After the flooding that has killed more than 5,000 people in Libya and left thousands more missing, the country could be hit by potentially fatal disease outbreaks.
There is an increased risk of waterborne diseases as well as of infections spread by mosquitoes, doctors say.
Health services may have been damaged in some areas, making it more likely those that continue to operate become overwhelmed with ill or injured patients.
“In a crisis on a major scale, like in Libya, we have the breakdown of sanitation, we have the breakdown of water [supplies] and we have a lot of deaths – animals as well as humans,” Dr Bharat Pankhania, a senior clinical lecturer at the University of Exeter Medical School in the UK, said.
“Therefore there’s every possibility of infections spreading into, for example, the water supply.”
The port city of Derna in the north-east was particularly heavily hit after two dams burst and unleashed tsunami-like floodwaters.
Paul Hunter, an infectious diseases specialist and professor in medicine at the University of East Anglia in the UK, who has previously researched the health effects of floods, said that one of the most obvious concerns was the threat of waterborne diarrhoeal diseases, including cholera.

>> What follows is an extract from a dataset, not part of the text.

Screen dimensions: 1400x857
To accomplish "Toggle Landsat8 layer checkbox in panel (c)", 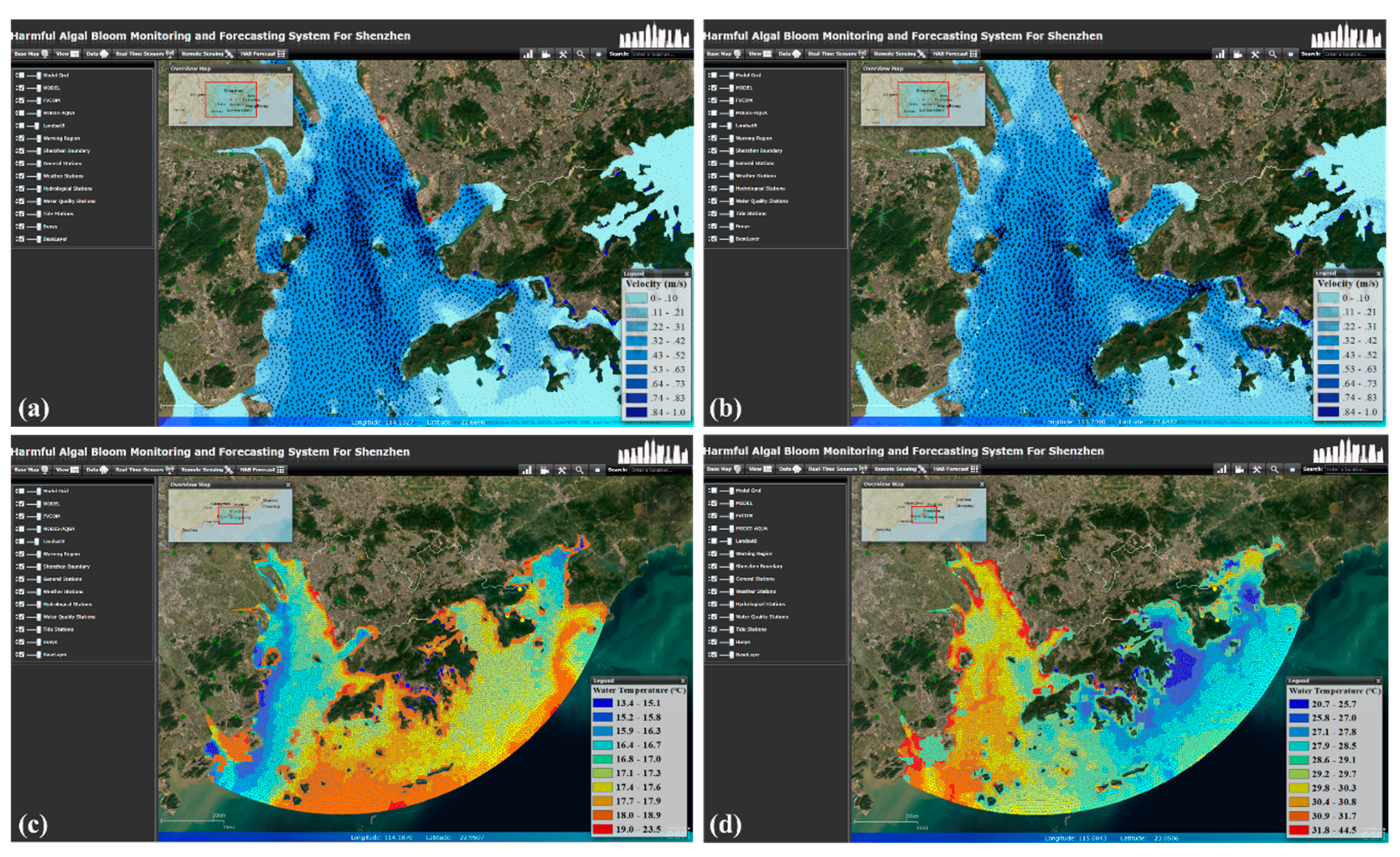I will [x=21, y=542].
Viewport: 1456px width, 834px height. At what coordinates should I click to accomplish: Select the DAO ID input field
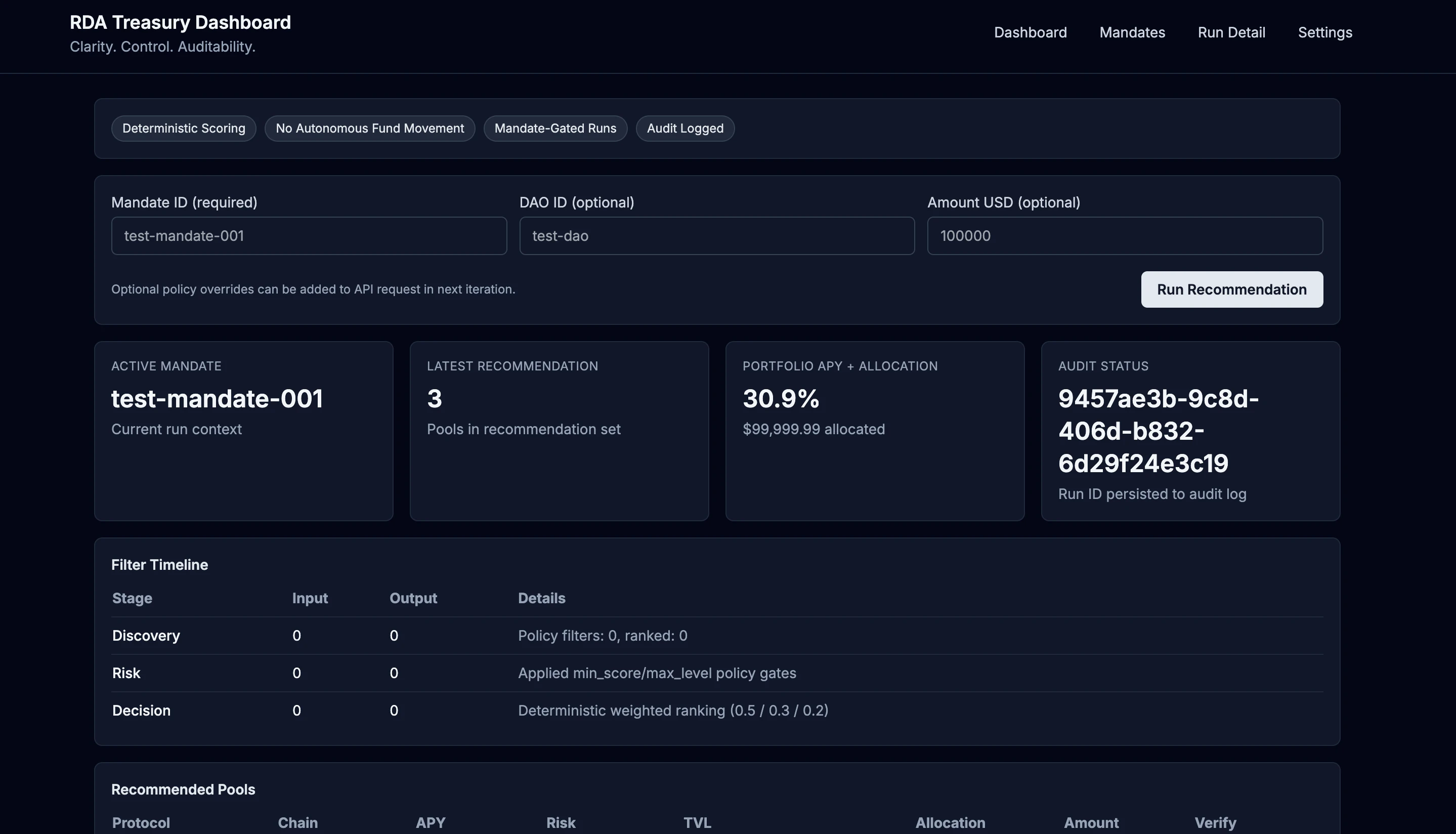click(716, 235)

“All the [faeces] in the pit latrines gets washed out,” he said. “If people drink that water, because there’s no other water, and they cannot sterilise it, they can pick up illnesses.”

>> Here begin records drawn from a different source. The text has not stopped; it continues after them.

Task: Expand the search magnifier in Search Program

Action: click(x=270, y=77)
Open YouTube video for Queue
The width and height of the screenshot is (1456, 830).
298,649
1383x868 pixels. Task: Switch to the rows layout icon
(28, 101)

Thousands died after Haiti was badly hit by a cholera outbreak that emerged in late 2010, the same year that the country suffered a devastating earthquake.
Cholera outbreaks, while a possibility, are not inevitable after flooding, Prof Hunter said, with the risk depending on the existing prevalence of the bacteria that causes the disease.
Vector-borne diseases, such as those spread by mosquitoes, could also spike.
“Anything that lays its eggs in water will have a field day for a short period of time,” Ian Jones, a professor of virology at the University of Reading in the UK, said.
Polio-like viral infections that do not cause paralysis but are associated with gastrointestinal problems and diarrhoea could increase, Prof Jones added.
Among the other viral infections that may emerge in greater numbers, Prof Hunter said, are dengue fever and Hepatitis E, which can be fatal, particularly in pregnant women.
An infection known as aspiration pneumonia may result from near-drowning episodes of the kind that can happen with flooding.
“What happens is that you breathe dirty water into your lungs and that can cause infection,” Prof Hunter said.
Wound injuries are more likely to result in an infection because water is dirty from the flooding, while incidents of broken bones and heart attacks are also likely to have increased.
Devastation of the kind that parts of Libya have experienced also increases the risk of chemical contamination of the water supply, Dr Pankhania said.
There have been widespread reports of Libya’s health system struggling as a result of the civil war that has raged for more than a decade. Extreme events can worsen the situation by destroying healthcare facilities and leaving those that remain overwhelmed.
In these circumstances, Prof Hunter said, normal standards of hygiene in hospitals are harder to maintain, making the spread of disease even more likely.